# Exercise prompt
Read the data line by line and say how many lines contain the string "plus", giving the number alone.

# Record set
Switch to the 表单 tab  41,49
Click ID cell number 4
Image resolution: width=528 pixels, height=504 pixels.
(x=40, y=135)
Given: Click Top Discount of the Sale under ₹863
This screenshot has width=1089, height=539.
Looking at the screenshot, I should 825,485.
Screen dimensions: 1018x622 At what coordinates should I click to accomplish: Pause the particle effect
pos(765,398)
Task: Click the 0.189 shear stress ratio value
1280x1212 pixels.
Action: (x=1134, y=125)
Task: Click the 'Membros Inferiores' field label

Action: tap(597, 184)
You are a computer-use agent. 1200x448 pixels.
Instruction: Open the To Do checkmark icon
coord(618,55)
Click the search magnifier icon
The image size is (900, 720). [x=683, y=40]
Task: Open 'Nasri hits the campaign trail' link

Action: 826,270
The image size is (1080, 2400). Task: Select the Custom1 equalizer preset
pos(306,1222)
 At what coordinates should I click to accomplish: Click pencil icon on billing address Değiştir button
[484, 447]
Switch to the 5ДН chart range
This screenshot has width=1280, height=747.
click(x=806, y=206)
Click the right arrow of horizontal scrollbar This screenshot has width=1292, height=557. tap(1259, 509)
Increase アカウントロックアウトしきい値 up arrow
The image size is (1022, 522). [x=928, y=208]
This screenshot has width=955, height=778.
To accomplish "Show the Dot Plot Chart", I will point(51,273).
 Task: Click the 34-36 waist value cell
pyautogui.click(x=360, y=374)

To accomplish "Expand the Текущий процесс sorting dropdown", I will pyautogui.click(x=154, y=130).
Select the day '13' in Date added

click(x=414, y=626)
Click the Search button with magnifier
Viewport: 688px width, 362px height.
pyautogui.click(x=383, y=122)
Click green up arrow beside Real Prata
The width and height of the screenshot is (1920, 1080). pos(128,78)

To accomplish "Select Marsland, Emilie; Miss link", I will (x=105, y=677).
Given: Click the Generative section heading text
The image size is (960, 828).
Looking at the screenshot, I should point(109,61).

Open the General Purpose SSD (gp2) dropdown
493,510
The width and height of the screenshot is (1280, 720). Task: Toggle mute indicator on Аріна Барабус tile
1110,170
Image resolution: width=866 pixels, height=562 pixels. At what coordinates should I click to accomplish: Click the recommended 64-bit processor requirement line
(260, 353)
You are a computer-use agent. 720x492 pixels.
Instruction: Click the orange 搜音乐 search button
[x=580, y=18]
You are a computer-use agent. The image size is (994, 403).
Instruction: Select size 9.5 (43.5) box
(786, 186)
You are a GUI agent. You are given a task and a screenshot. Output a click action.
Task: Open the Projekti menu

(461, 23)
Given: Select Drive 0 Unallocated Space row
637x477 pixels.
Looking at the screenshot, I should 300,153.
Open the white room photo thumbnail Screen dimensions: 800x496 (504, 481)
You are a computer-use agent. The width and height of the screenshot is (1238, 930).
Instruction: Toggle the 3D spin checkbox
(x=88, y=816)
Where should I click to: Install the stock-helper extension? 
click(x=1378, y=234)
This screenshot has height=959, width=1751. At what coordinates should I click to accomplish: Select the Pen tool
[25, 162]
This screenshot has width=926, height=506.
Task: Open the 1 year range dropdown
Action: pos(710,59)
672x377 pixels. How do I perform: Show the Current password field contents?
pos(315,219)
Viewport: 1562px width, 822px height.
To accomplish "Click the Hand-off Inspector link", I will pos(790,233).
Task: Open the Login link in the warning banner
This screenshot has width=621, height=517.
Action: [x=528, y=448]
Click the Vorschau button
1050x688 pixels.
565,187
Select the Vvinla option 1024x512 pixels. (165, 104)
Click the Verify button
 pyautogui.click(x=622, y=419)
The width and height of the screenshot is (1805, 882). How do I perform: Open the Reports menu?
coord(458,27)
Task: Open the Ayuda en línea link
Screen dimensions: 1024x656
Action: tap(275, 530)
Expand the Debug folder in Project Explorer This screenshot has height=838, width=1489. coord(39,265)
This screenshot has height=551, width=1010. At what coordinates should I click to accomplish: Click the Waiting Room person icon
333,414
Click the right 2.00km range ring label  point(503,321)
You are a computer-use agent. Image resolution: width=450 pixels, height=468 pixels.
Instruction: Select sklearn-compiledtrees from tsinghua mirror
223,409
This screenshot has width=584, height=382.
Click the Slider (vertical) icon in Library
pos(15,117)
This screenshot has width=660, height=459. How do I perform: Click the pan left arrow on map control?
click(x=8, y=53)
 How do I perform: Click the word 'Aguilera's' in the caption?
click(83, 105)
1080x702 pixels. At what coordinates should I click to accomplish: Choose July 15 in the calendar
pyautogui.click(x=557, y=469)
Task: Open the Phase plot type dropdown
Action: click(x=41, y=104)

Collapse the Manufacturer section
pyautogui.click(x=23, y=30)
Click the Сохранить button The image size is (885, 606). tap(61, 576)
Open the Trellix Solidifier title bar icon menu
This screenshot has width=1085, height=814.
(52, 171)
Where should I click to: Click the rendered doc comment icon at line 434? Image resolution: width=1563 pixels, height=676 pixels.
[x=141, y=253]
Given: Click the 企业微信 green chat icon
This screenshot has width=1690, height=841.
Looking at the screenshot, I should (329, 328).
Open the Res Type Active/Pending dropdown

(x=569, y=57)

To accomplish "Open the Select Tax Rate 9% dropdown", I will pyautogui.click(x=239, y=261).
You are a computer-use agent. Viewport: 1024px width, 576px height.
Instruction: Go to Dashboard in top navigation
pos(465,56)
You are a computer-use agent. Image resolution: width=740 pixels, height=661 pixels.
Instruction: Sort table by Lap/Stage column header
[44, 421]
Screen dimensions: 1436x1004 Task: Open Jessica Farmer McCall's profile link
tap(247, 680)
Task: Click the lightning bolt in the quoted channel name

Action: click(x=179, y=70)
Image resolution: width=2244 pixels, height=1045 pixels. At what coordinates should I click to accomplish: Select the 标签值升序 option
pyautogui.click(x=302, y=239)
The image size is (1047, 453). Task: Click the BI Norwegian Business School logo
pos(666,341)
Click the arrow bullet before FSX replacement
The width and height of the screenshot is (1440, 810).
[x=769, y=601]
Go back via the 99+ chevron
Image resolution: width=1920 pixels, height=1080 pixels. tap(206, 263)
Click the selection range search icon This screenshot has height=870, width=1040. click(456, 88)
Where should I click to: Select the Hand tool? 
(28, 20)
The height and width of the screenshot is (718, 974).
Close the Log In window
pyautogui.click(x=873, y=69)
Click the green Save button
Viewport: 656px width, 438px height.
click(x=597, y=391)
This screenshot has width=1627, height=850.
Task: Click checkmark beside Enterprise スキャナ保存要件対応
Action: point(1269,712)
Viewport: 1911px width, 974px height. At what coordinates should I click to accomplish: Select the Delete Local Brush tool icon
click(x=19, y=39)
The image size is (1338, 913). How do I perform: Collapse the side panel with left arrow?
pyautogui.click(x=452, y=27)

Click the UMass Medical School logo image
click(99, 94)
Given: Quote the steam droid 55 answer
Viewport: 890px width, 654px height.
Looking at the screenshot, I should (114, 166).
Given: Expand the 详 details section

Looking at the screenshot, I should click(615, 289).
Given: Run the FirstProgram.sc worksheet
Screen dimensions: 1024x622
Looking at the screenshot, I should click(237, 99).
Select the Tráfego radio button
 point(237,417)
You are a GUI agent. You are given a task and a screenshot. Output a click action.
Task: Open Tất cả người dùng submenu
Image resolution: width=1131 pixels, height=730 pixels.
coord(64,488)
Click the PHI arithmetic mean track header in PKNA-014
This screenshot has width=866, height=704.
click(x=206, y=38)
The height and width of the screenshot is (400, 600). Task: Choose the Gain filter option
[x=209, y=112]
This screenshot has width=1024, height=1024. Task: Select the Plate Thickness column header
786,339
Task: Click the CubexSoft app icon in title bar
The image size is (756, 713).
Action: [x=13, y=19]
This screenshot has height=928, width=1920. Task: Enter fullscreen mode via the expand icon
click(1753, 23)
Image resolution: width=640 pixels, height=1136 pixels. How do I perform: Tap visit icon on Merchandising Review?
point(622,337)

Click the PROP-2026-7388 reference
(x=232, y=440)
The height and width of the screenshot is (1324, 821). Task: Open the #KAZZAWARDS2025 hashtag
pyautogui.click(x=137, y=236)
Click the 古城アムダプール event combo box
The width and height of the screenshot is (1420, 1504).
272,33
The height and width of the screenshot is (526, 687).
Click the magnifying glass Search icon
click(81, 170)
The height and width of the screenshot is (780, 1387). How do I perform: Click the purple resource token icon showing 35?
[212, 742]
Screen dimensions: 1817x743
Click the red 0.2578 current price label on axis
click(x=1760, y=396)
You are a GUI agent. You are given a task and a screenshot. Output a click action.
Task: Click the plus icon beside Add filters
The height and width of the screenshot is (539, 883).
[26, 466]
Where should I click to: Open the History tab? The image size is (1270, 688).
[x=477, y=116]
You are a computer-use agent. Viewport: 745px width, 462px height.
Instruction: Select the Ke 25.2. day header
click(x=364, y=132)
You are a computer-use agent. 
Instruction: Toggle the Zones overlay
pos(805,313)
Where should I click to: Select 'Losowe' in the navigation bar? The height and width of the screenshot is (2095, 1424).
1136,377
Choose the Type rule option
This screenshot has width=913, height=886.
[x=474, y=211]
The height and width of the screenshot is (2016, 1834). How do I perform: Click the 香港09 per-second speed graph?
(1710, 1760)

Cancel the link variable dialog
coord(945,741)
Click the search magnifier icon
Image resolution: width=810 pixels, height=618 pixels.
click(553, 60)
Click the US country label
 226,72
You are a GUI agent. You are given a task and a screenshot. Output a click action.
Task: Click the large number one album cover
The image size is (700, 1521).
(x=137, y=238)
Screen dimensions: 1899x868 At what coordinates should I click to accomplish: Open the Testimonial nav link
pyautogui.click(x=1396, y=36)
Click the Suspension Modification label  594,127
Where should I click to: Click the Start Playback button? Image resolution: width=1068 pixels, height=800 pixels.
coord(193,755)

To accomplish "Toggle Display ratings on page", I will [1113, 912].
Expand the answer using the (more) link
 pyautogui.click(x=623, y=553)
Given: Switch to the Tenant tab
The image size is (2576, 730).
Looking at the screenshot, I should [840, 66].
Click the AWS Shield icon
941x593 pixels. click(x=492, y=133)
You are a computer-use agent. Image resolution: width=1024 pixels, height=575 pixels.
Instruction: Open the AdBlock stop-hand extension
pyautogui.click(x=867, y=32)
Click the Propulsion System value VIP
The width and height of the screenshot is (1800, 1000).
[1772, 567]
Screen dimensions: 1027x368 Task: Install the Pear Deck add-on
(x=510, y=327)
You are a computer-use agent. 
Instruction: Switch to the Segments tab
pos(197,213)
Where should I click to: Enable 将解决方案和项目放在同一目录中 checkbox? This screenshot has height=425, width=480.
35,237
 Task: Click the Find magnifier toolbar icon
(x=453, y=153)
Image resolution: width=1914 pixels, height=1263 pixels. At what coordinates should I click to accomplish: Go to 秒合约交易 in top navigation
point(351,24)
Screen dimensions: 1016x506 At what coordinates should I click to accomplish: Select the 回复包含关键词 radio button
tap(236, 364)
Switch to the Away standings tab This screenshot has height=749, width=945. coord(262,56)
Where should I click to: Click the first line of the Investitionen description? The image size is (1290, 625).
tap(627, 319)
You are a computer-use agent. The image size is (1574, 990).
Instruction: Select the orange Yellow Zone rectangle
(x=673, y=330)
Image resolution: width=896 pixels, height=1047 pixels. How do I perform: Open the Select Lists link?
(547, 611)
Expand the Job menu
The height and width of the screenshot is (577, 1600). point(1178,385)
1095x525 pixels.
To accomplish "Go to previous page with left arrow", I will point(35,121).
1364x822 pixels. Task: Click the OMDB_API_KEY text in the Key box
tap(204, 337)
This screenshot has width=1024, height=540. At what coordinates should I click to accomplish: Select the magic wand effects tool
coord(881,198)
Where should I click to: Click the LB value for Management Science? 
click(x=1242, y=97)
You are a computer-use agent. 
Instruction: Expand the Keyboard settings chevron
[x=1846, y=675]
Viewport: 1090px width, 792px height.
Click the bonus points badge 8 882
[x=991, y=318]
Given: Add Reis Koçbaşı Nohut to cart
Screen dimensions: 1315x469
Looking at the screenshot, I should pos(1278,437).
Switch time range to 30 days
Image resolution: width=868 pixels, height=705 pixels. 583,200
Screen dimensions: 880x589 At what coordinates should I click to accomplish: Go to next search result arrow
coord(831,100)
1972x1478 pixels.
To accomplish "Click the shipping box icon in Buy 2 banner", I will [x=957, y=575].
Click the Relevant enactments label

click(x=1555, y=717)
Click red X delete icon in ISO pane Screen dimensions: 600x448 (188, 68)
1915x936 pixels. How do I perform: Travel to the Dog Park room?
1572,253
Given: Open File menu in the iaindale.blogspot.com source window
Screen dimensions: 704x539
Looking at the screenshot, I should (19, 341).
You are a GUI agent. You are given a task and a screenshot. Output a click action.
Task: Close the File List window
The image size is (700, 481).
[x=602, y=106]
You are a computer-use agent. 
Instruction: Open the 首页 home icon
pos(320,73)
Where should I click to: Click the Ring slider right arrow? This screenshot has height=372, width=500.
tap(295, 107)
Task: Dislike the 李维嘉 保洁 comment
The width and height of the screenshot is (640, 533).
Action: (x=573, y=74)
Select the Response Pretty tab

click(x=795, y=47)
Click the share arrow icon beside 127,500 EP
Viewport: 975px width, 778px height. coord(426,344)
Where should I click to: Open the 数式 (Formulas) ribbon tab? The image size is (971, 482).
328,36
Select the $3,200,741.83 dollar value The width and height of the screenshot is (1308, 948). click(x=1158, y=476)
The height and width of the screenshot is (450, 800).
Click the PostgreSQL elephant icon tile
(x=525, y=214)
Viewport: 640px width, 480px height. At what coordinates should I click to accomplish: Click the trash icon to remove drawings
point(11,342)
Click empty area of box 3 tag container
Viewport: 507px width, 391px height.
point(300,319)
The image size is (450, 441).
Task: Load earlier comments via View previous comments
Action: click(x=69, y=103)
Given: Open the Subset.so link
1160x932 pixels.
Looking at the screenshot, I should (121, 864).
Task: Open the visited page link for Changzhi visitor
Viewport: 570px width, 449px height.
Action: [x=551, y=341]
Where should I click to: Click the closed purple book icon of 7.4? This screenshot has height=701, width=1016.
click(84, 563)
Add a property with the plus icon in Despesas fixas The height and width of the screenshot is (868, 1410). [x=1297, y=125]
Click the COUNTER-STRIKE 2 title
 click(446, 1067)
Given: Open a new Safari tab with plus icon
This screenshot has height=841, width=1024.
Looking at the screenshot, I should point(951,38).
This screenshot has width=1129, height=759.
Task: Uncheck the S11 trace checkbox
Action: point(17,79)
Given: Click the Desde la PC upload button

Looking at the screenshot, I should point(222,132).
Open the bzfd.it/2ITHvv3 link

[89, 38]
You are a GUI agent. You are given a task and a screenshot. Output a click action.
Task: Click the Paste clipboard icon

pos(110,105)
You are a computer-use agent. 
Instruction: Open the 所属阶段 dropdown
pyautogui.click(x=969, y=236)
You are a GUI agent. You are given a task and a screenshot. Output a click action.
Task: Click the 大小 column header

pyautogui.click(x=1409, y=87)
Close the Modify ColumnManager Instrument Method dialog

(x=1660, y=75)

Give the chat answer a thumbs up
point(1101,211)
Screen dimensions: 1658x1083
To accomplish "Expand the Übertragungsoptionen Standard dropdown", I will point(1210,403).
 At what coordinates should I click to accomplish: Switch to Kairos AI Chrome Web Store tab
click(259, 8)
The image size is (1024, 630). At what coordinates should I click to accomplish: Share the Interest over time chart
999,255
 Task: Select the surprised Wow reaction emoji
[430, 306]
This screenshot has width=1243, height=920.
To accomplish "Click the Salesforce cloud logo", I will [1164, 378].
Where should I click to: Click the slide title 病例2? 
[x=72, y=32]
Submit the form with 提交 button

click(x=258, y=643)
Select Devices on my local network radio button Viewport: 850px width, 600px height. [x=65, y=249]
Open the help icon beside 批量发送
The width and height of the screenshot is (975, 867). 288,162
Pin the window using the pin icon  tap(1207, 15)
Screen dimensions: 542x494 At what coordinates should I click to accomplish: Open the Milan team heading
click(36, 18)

# Solution for this problem
3